> [TO DO]: Convert everything from the line containing "You are a GUI" down to the line containing "pos(1328,174)" into a two-column CSV with the headers text and answer, giving each row one line with its text and its answer, each as a single quoted field with line breaks replaced by spaces. Leave the pictures out.

--------

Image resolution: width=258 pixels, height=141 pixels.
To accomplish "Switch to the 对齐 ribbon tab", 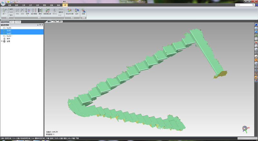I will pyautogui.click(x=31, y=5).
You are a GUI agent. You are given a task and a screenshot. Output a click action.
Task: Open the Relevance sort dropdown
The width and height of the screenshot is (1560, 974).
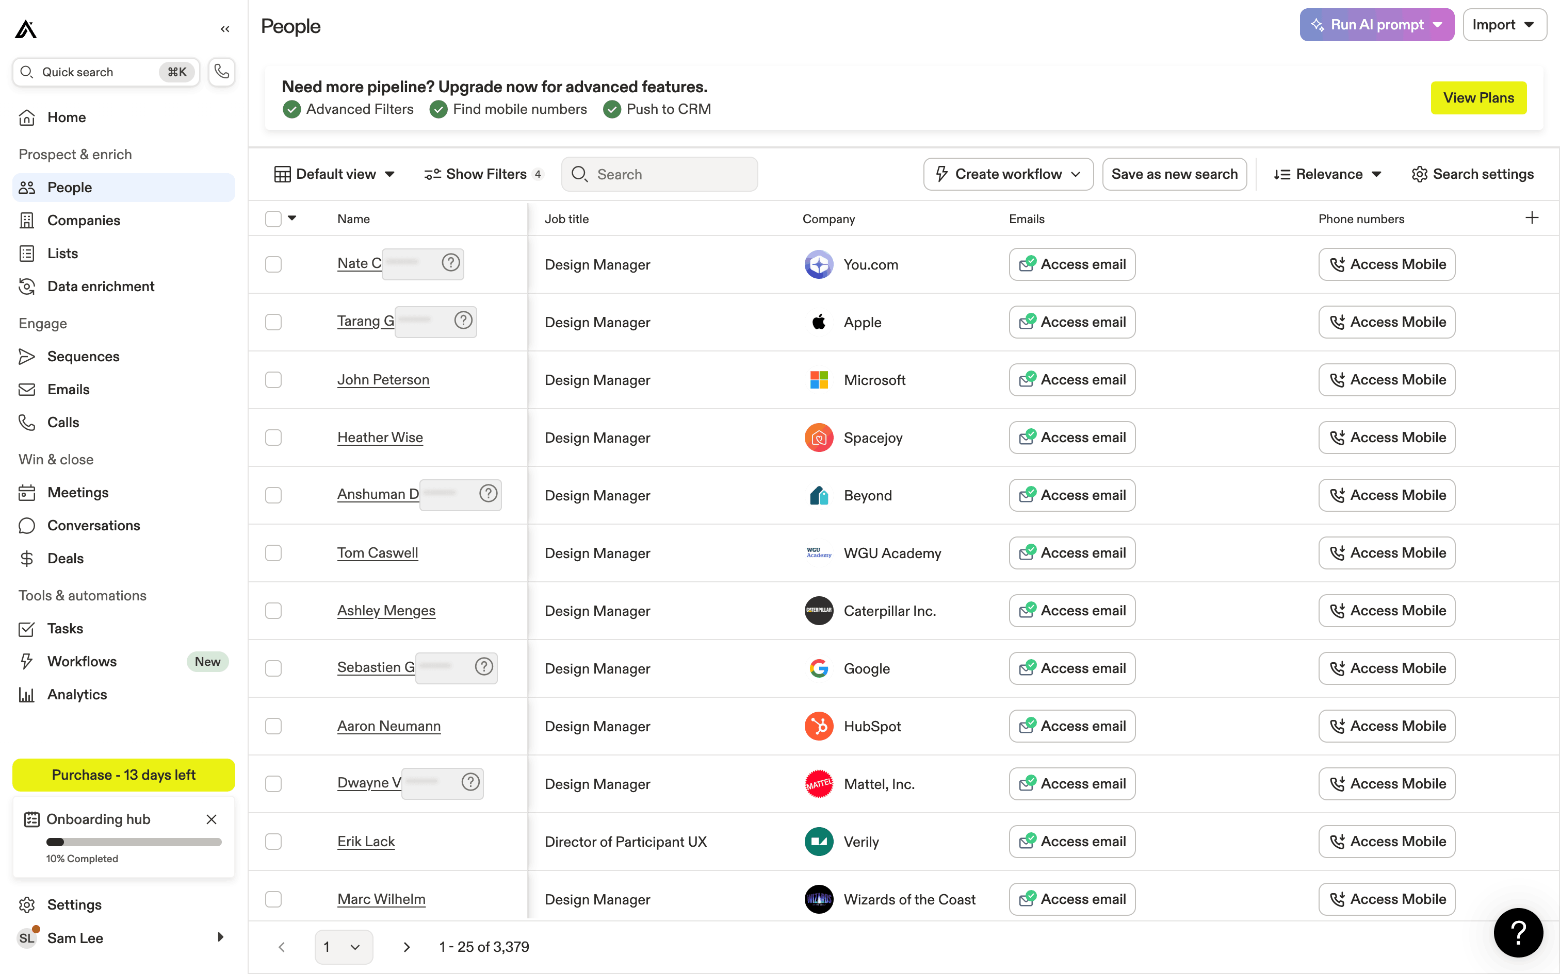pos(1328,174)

--------

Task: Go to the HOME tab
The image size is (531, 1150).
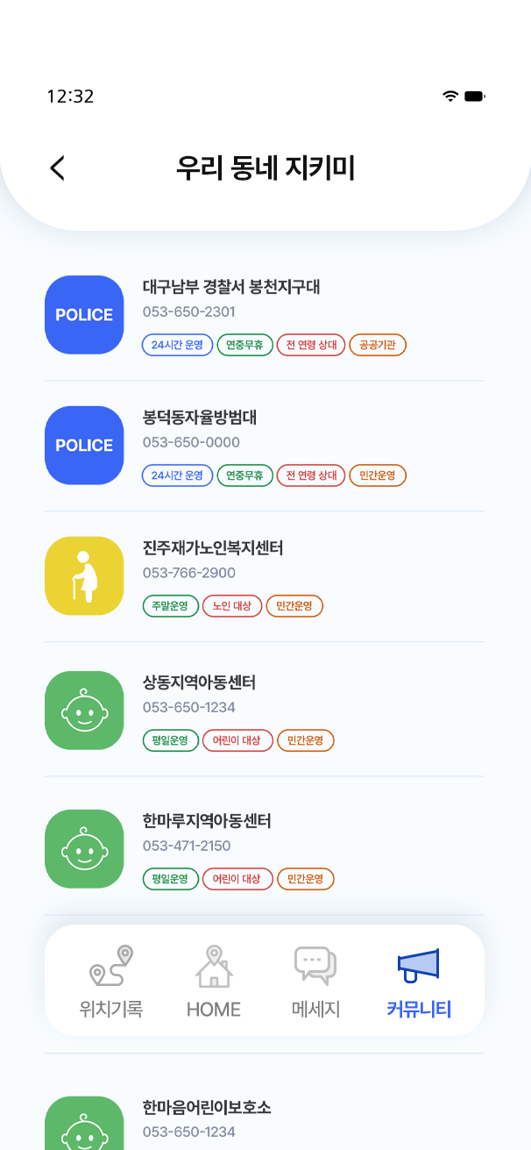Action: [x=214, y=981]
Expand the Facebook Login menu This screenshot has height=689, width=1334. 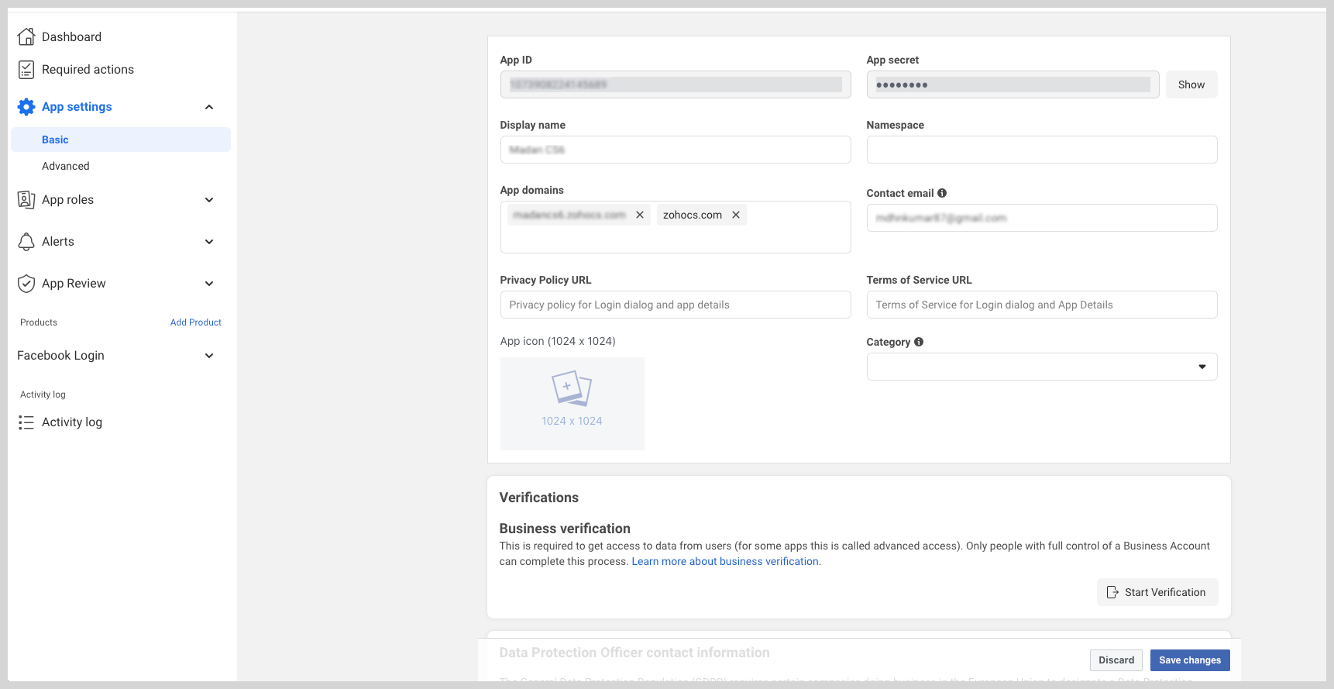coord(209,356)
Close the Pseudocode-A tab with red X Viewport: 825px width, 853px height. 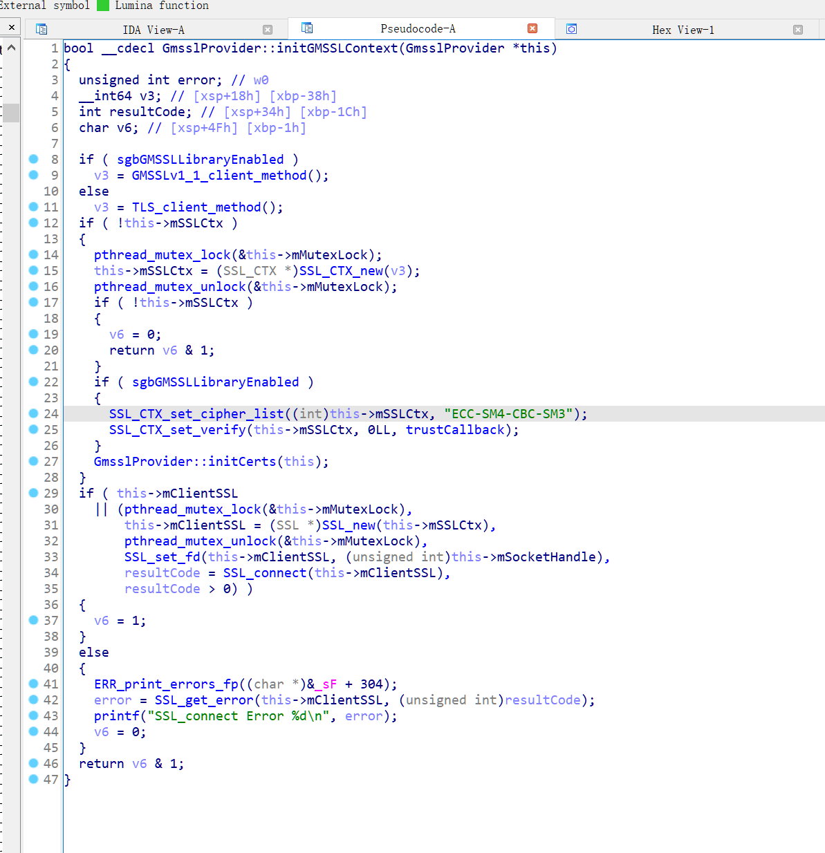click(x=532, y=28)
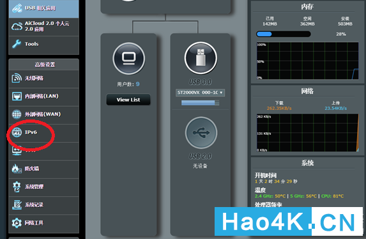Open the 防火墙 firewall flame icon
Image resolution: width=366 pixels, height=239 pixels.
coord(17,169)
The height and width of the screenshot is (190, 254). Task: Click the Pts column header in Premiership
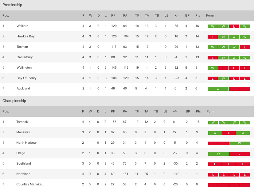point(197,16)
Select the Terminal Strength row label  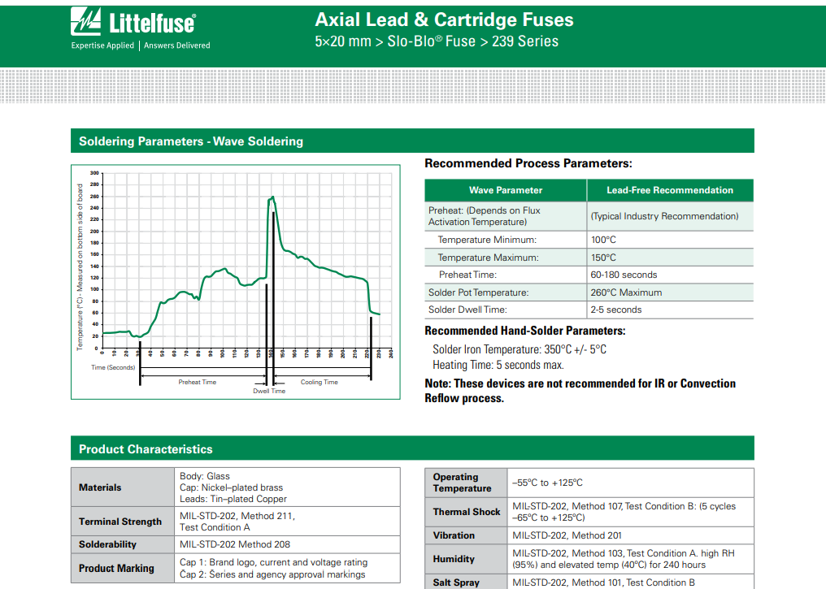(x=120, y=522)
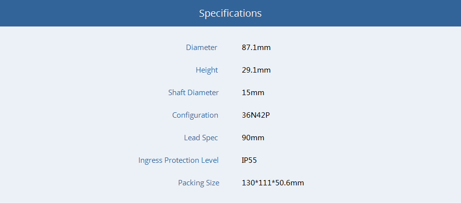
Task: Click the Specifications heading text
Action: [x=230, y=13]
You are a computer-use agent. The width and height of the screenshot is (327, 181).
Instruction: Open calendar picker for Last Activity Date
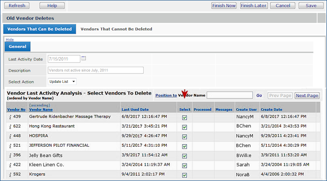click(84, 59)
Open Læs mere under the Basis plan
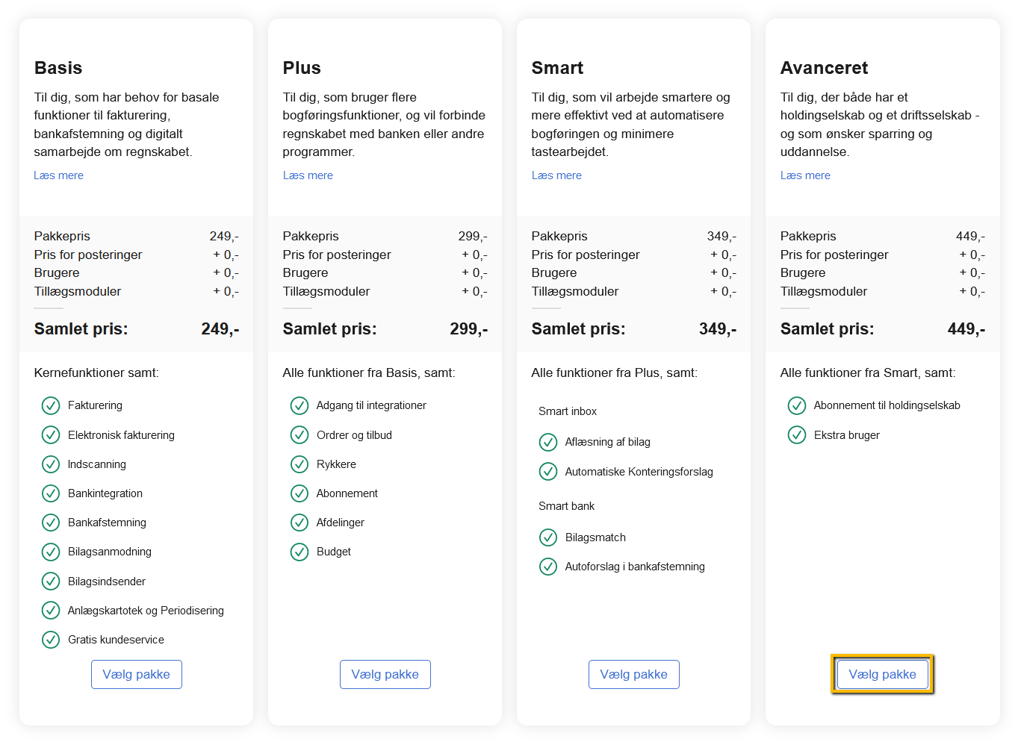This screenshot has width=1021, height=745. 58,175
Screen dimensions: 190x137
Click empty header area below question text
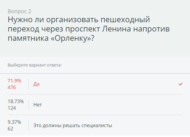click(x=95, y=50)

--------

> [TASK SOLUTION]:
text,answer
"You are a GUI agent. You are given a task and a screenshot. Output a click action. Task: Open the Relevance sort dropdown The width and height of the screenshot is (1560, 974).","pos(1328,174)"